→ WHAT YOU SHOULD DO: In the entries below, find the line with "Task: Open an existing project" and the line with "You are a computer-use"; copy them and every line between them exactly, but not the pictures.

········

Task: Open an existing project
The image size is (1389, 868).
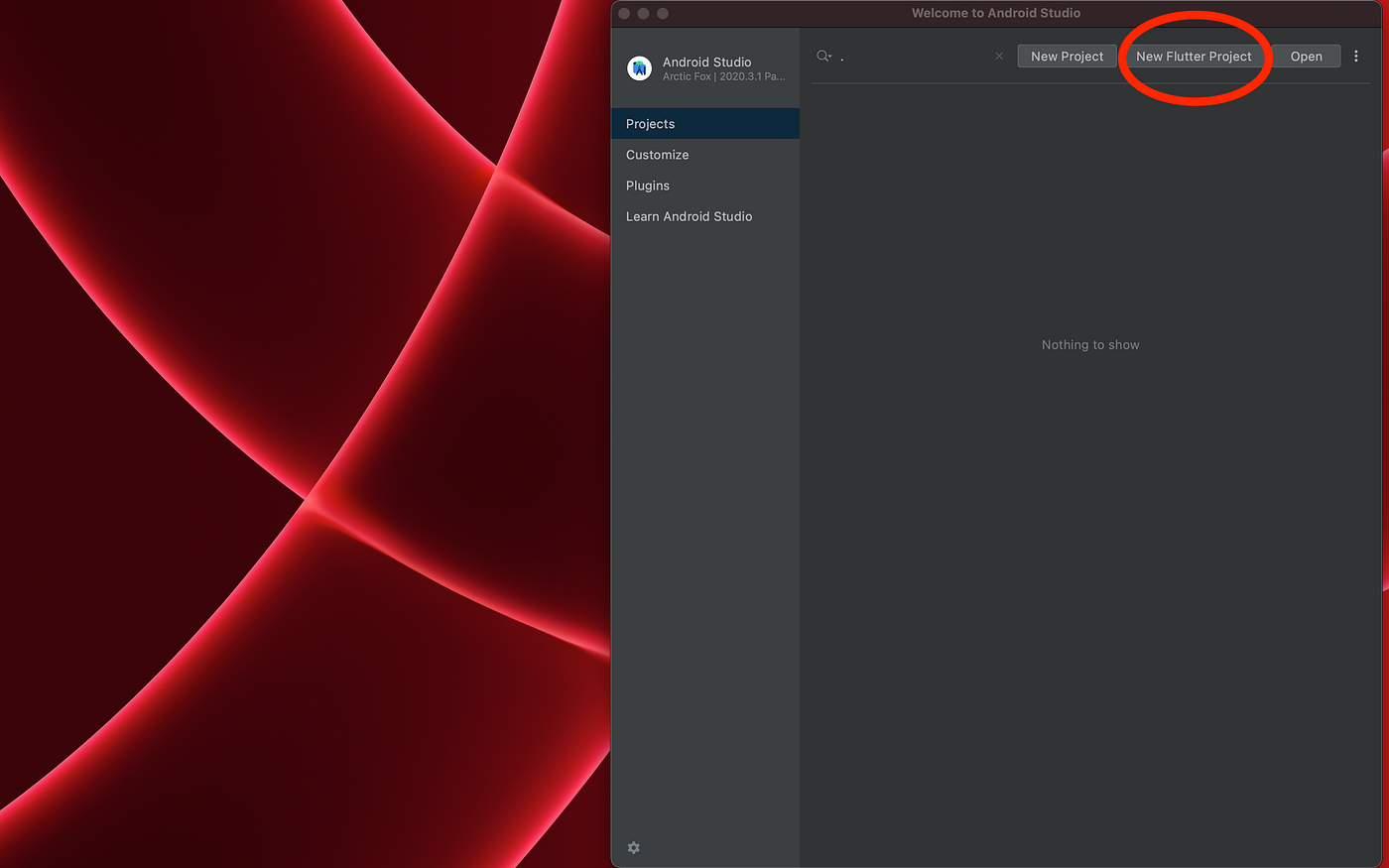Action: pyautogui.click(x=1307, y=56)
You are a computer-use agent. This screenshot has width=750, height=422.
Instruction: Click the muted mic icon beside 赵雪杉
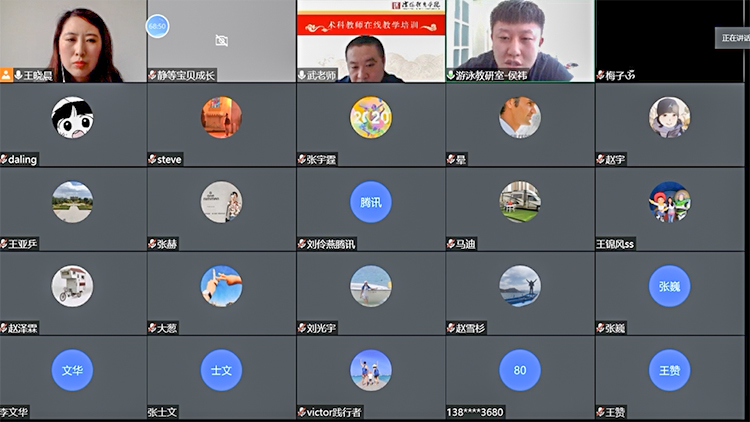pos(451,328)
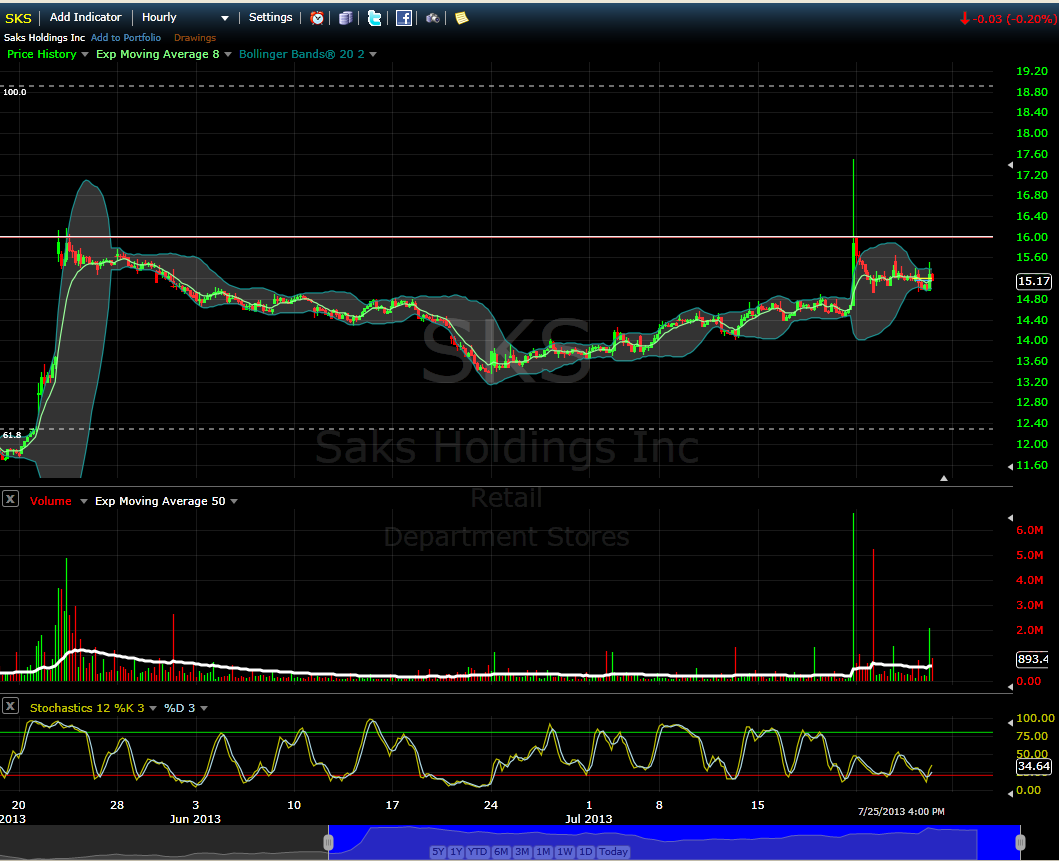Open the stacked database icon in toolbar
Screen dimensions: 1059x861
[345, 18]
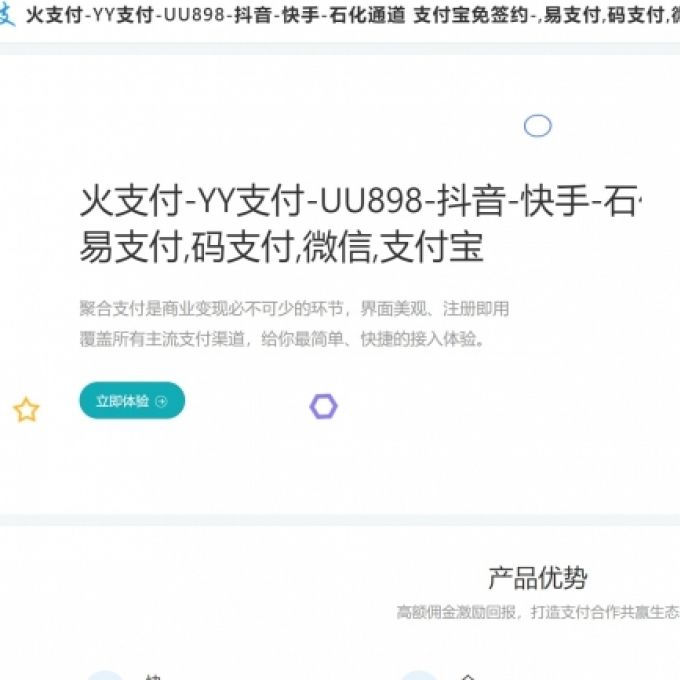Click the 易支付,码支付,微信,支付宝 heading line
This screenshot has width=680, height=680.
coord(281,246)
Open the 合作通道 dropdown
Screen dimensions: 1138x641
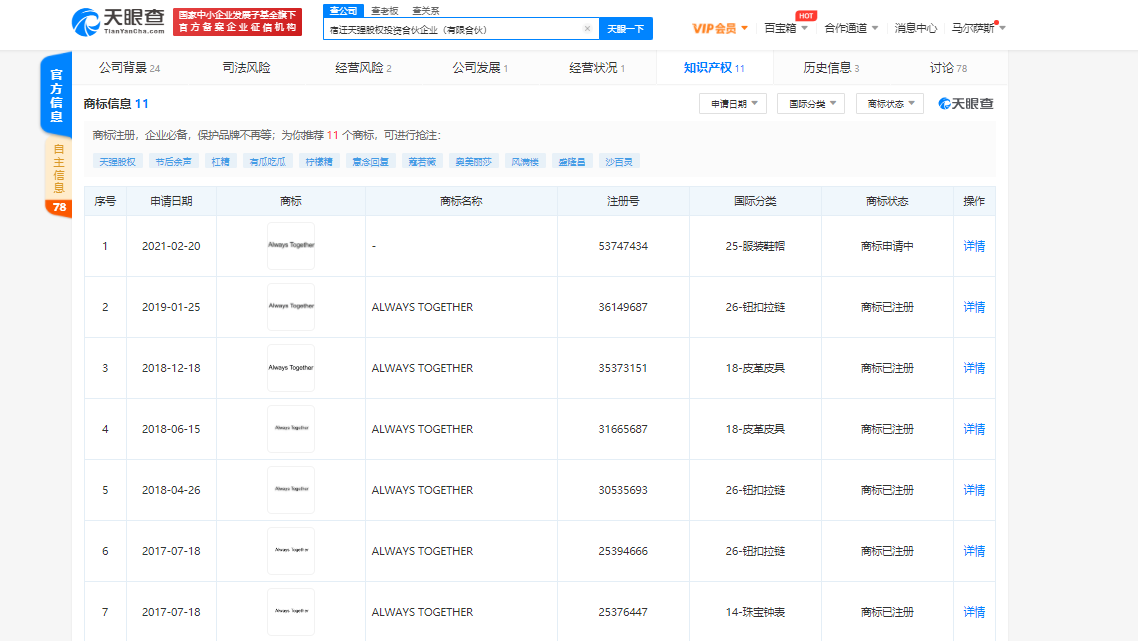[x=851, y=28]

········

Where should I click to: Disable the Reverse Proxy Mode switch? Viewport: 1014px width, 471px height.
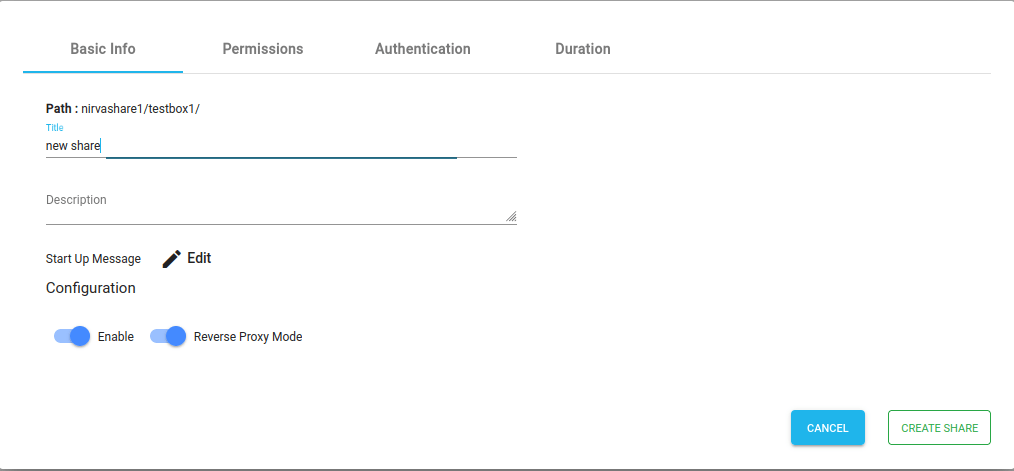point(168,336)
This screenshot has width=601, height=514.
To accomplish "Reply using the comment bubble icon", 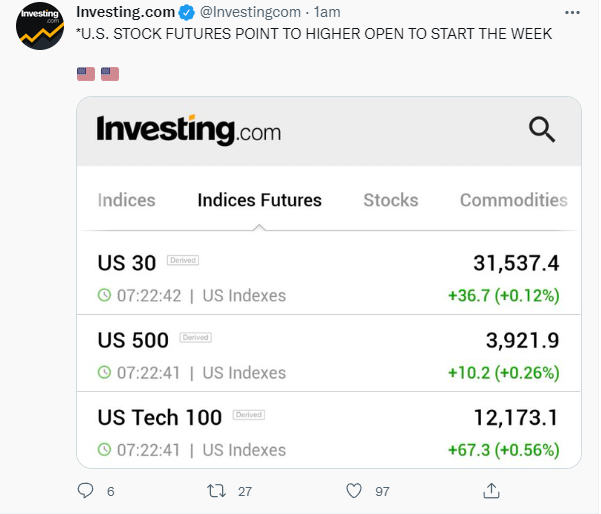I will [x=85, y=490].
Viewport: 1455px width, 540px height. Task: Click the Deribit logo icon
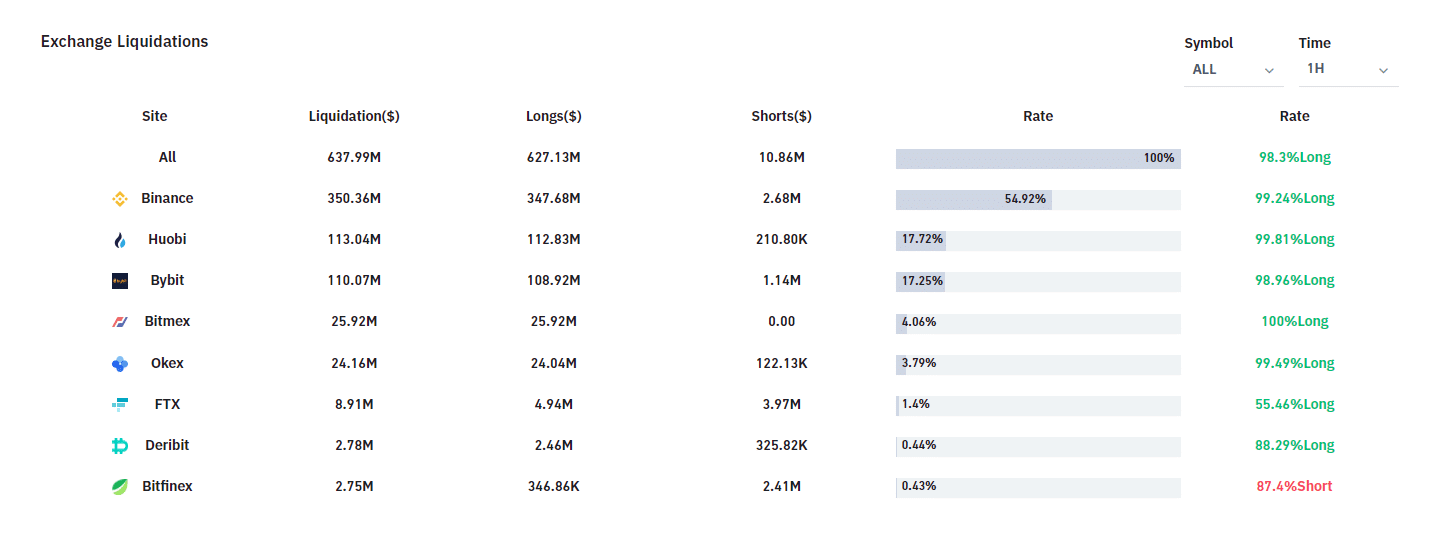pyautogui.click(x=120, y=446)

········

→ THE ANSWER:
Task: Open an existing project
The image size is (1389, 868).
Action: pyautogui.click(x=1307, y=56)
You are a computer-use agent. This screenshot has width=750, height=422.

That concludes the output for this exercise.